Unfortunately, this assumption, that we're representing the real-world
distribution in our training dataset, cannot be justified as long as we don't
know the ground truth in the real world. Which is most of the time.
Essentially, there's no way to know for sure that a model that has performed
very well in experiments will continue to do so once it's deployed in
In terms of sample distribution - let's say that you have an online model serving traffic (and the outcomes of that traffic are logged as your training & holdout data). Then, when you train a wildly different model, it may start picking other things to serve that the original model never served - and therefore, there was no training data. This is a pretty fundamental and hard problem.
Second, funny thing, but sometimes you can't use the same metric for training as you do for evaluating your model online. I don't want to (can't) get into details, but it's also a pretty fundamental and hard problem.
Last, the production traffic always shifts.
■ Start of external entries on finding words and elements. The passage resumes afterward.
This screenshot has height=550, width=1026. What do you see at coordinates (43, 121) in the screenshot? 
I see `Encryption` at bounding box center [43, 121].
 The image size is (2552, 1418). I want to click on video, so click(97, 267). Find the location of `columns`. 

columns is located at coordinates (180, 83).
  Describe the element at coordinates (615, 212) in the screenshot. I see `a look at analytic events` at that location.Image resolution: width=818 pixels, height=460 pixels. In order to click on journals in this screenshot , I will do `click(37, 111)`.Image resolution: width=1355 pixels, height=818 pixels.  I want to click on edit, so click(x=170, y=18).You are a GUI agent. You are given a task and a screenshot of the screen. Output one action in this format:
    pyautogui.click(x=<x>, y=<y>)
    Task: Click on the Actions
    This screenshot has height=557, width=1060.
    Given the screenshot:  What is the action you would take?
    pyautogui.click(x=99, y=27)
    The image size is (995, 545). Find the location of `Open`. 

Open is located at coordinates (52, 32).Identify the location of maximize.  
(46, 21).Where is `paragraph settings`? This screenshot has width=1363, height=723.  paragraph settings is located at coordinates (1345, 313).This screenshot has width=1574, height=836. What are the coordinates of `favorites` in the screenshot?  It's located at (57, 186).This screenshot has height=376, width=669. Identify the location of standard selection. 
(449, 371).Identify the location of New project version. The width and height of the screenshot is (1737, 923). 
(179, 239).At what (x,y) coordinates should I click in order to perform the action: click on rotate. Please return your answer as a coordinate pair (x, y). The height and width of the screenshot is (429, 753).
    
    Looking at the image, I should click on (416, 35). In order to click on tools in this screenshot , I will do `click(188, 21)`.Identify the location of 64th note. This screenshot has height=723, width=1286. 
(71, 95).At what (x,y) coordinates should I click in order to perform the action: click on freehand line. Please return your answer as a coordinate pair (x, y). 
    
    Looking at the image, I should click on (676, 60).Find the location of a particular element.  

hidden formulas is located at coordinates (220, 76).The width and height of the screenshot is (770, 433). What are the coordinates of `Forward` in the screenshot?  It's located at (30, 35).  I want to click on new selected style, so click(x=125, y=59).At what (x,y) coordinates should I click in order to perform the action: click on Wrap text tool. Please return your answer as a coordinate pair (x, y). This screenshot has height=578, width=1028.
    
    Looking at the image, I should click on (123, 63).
Using historical data, given how much current models are "reactive" and "compression-like", as opposed to true generalization - they perform worse given fresh traffic that changed slightly from e.g. 5 days ago. If your training data is "day -10 to day -3", your holdout is "day -2 to day 0" - models will likely perform worse on holdout than pure overfit theories would have you assume (mind you, still plenty enough to have a ton of value), but when you launch it on day 1, it will perform worse still - as day 1 is different from days -10 to day -3.
I haven't done the analysis, but I'd assume that for non-historical models where you don't need to structure your holdout data to be from the "future" - that they'd perform better when you first launch them online.
I think we're talking about the same thing here, that the real world can be very different than your training sample. Sorry, I think I contacted the jargon flu this week :)
In particular for computer vision tasks, creating a perturbed variant of your input images (slightly warped, flipped, mirror, what have you...) can do wonders for the generalization performance.
Was it the ellipsis or the reference to the employer of the lecturers? Either way, please don't change titles needlessly. Thanks!